Things like the CEFR specifications (and others like it – for example the framework I have to address for migrants and refugees here in Australia) are even easier to lop onto the end of unplugged lessons in a coherent way. I have generally found that doing this goes beyond making unplugged teaching acceptable in a learning context: it can actually help rationalise it and make it feel very relevant to learners and school. Dare I say it… it can even help to make unplugged teaching very popular!
6. Ensure there is evidence of learning (and teaching)
Evidence is really important in ELT in so many of the contexts in which it takes place, and it would have to be one of the most powerful rationales for using coursebooks.
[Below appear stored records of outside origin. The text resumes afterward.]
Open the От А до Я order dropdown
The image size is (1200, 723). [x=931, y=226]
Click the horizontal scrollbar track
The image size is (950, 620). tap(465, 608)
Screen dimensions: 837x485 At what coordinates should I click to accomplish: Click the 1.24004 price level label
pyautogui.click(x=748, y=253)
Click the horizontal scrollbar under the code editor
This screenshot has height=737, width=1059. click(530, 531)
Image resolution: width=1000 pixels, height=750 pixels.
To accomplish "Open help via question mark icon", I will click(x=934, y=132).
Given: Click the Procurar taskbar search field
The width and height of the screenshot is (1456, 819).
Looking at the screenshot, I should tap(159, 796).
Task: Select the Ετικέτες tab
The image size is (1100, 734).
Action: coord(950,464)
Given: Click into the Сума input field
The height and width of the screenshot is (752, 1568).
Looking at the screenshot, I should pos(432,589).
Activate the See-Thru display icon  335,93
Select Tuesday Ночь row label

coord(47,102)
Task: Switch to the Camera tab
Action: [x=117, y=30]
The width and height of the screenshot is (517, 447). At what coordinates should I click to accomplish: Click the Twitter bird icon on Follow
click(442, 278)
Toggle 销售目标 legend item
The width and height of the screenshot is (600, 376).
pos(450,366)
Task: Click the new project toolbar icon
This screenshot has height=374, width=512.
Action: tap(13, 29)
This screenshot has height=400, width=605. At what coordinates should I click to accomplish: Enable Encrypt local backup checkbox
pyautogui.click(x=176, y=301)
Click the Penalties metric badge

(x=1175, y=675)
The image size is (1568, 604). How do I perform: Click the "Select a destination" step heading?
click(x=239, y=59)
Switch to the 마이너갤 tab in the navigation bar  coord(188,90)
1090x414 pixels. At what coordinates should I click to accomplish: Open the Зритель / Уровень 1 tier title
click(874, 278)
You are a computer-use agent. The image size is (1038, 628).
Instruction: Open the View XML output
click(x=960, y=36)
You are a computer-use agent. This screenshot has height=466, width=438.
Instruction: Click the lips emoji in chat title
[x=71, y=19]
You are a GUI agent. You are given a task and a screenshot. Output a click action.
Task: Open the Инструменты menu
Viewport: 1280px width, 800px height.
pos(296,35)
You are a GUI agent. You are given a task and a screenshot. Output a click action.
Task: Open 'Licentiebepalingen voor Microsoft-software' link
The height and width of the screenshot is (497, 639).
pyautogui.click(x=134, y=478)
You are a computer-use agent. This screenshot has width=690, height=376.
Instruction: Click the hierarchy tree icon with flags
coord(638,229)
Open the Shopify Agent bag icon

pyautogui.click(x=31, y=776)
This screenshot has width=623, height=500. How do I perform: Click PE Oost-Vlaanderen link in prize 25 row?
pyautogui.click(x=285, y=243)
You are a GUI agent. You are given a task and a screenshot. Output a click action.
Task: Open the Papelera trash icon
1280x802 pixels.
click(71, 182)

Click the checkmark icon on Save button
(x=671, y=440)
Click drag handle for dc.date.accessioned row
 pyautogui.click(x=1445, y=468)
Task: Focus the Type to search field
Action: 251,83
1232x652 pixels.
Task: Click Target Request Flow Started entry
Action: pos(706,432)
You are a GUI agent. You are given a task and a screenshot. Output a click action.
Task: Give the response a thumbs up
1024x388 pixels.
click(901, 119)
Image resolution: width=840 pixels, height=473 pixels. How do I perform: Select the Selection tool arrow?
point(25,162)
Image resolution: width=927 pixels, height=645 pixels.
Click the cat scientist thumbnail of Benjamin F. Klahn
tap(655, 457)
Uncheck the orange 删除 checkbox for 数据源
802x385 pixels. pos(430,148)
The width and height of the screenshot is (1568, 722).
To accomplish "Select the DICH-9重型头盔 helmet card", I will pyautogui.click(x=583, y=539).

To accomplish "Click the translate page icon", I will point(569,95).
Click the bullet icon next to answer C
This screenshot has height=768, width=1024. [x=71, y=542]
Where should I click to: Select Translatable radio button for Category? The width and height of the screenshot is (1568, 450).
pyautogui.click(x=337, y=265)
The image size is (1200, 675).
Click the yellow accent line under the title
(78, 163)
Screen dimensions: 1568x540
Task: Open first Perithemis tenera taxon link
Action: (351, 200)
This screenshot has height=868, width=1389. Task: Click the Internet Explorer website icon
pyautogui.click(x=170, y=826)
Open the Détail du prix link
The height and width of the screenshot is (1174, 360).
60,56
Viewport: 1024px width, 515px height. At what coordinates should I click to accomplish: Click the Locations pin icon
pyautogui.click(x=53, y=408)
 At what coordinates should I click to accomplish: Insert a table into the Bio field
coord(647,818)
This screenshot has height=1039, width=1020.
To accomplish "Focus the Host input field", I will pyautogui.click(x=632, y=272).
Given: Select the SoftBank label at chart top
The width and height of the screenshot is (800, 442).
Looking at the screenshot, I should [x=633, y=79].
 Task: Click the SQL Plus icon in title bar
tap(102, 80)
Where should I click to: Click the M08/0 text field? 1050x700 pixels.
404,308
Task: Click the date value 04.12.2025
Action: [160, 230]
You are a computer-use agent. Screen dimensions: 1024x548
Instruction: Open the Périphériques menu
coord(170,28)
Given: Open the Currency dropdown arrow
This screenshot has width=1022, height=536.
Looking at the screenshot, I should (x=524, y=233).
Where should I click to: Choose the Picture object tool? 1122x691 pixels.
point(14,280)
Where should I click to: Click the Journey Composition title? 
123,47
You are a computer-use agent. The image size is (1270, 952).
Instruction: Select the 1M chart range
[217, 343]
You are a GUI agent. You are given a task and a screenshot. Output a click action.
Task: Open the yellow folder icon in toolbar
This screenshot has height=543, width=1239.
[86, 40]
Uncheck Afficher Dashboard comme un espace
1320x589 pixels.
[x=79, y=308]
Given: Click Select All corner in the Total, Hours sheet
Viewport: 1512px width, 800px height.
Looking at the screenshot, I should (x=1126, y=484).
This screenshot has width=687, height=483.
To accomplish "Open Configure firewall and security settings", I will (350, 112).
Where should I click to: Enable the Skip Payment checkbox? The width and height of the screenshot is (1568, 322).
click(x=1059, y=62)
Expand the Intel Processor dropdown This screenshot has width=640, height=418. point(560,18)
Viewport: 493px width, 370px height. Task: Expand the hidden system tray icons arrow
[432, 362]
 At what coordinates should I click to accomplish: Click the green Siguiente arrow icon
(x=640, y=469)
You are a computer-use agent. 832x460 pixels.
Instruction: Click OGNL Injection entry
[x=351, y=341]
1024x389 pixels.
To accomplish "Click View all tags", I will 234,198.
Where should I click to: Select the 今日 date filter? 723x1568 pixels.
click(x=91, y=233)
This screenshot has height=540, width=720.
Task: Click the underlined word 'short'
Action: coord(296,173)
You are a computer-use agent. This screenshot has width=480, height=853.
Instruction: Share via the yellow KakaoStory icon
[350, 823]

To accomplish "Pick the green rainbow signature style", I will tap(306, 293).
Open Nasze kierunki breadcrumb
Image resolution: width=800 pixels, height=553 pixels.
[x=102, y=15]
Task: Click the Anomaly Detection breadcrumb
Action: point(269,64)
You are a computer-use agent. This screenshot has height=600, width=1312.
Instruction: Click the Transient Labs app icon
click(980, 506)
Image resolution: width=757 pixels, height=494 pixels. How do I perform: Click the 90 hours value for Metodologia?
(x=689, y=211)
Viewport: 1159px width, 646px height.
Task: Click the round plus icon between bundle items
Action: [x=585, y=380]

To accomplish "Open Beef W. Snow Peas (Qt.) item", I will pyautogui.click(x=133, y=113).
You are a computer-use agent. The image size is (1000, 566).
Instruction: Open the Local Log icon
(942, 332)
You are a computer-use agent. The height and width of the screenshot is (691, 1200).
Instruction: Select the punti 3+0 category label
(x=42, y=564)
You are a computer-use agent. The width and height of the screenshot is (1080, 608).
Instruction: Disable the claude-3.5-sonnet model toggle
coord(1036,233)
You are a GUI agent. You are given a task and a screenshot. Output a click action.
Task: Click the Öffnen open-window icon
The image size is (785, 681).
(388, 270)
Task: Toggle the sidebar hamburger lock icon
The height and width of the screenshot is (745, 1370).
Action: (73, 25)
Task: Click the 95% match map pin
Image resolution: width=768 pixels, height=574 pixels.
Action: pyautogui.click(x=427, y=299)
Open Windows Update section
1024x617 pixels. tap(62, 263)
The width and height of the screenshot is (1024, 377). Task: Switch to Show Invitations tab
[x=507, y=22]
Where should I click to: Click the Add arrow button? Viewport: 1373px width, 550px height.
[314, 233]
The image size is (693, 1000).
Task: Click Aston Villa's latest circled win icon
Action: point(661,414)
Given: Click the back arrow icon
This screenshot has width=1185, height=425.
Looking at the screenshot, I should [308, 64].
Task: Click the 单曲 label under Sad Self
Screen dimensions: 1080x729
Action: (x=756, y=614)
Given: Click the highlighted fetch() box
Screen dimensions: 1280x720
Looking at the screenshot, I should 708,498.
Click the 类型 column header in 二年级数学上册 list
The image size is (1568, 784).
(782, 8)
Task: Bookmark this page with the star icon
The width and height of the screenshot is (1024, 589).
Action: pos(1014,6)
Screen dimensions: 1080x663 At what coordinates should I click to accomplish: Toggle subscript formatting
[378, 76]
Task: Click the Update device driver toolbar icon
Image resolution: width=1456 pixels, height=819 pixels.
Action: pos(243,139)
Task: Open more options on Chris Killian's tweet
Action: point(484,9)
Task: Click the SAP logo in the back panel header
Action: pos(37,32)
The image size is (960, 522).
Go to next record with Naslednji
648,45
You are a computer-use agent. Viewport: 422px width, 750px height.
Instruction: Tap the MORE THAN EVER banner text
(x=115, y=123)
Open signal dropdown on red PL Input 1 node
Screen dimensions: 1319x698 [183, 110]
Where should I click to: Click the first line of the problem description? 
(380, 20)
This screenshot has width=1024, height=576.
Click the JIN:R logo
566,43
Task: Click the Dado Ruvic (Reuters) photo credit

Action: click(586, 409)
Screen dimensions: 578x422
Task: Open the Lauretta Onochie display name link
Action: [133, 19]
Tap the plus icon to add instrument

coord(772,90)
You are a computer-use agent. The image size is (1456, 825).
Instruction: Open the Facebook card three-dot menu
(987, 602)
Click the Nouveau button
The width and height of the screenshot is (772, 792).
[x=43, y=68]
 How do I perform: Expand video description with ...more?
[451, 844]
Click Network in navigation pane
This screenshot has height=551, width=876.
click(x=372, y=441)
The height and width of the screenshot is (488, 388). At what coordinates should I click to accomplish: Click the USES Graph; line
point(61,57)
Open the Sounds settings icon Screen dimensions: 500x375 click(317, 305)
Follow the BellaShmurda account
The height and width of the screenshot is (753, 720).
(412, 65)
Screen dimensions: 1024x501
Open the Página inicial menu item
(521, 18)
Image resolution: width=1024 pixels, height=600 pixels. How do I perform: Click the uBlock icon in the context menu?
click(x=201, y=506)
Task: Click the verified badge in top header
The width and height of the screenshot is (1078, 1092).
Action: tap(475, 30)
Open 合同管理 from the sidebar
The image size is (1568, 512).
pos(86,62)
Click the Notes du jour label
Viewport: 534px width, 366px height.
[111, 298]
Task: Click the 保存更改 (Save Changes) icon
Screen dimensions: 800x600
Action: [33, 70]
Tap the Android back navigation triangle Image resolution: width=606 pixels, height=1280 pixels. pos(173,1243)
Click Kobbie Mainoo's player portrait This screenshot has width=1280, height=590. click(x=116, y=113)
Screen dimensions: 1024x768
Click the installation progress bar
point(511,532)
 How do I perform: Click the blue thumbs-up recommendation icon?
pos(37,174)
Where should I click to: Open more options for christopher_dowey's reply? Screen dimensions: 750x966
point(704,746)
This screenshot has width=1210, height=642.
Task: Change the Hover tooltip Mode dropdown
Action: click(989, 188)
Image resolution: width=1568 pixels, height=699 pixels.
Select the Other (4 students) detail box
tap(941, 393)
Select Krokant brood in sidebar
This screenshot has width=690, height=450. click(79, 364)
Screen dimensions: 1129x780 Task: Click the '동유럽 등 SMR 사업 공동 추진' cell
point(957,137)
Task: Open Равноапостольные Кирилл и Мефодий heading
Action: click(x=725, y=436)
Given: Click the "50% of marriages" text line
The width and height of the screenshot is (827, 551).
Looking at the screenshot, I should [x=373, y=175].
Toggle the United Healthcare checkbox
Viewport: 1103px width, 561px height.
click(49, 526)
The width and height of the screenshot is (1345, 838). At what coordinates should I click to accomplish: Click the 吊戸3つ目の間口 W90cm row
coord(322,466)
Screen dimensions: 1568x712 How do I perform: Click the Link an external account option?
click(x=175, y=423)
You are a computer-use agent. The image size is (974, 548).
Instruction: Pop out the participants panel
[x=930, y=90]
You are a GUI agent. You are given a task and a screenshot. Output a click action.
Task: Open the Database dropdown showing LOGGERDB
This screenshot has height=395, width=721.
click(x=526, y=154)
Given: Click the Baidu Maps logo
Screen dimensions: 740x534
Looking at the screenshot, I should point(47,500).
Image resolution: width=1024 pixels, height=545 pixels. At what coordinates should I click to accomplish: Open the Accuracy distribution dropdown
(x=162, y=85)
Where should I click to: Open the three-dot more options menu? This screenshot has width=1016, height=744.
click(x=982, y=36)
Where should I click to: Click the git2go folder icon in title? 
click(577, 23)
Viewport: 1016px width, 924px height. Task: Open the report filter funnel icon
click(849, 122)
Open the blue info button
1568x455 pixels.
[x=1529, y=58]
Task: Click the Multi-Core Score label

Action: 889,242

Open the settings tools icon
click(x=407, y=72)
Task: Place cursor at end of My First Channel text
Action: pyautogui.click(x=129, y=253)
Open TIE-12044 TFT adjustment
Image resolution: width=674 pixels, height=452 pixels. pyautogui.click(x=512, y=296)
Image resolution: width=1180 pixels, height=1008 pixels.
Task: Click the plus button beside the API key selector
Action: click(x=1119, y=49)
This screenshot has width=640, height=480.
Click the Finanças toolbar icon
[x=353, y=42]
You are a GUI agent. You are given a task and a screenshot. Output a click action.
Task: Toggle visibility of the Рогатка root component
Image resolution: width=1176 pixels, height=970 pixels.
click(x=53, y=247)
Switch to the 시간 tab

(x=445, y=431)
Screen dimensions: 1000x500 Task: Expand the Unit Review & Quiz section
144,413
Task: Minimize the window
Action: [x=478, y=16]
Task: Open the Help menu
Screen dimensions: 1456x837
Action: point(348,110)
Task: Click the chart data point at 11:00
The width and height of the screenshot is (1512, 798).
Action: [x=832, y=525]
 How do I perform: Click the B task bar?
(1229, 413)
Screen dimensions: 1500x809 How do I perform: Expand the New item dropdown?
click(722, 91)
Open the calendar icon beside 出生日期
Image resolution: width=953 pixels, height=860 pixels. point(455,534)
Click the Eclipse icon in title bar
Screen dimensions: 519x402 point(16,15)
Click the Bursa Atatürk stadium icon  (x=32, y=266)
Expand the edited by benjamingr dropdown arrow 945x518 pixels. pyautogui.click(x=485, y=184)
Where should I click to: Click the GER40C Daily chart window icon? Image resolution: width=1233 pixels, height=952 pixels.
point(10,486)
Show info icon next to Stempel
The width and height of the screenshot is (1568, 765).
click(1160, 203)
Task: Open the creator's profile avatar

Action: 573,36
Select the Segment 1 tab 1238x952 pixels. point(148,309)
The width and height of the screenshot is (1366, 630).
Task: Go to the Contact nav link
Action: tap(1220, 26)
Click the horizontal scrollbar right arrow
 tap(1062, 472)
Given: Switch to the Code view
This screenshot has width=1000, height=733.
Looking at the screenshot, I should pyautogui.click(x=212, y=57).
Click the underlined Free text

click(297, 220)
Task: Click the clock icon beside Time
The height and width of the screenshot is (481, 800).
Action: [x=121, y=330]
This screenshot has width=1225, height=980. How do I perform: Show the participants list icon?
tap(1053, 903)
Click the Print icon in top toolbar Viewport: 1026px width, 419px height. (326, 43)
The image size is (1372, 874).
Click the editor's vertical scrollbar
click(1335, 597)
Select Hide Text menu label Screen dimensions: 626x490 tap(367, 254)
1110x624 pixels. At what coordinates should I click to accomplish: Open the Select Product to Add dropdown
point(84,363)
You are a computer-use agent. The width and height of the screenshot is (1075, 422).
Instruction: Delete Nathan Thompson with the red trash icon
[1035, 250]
All of the major changes I have achieved within school systems (and learners’, teachers’ and managements’ minds) have come about through careful attention to providing practical and accessible evidence. Even when unplugged sessions go well and appear to be enjoyable and worthwhile at the time, I have seen the approach become unravelled because there is inadequate follow up.
It is a good idea to make sure there is something organised and on (web)paper to show for any unplugged teaching. Notes should be appearing in learners’ notebooks, and we should be showing interest in them and helping the learners make their notes coherent and useful.
Given the relative lack of lesson planning notes associated with an unplugged approach, we should be providing good post-lesson reports that document what was learned and why. Creating a blog (or series of printed handouts) for students, summarizing activities, emergent language work, etc. can be a great way to rationalise and extend what you are doing in your unplugged lessons.
And of course, once your learners hit a certain level and familiarity with unplugged teaching, they could be generating most all of this evidence themselves. Just bear in mind that many contexts still want to see indications that a teacher is ‘working’ and ‘doing’ things, so you should be willing to provide the relevant follow ups that demonstrate this.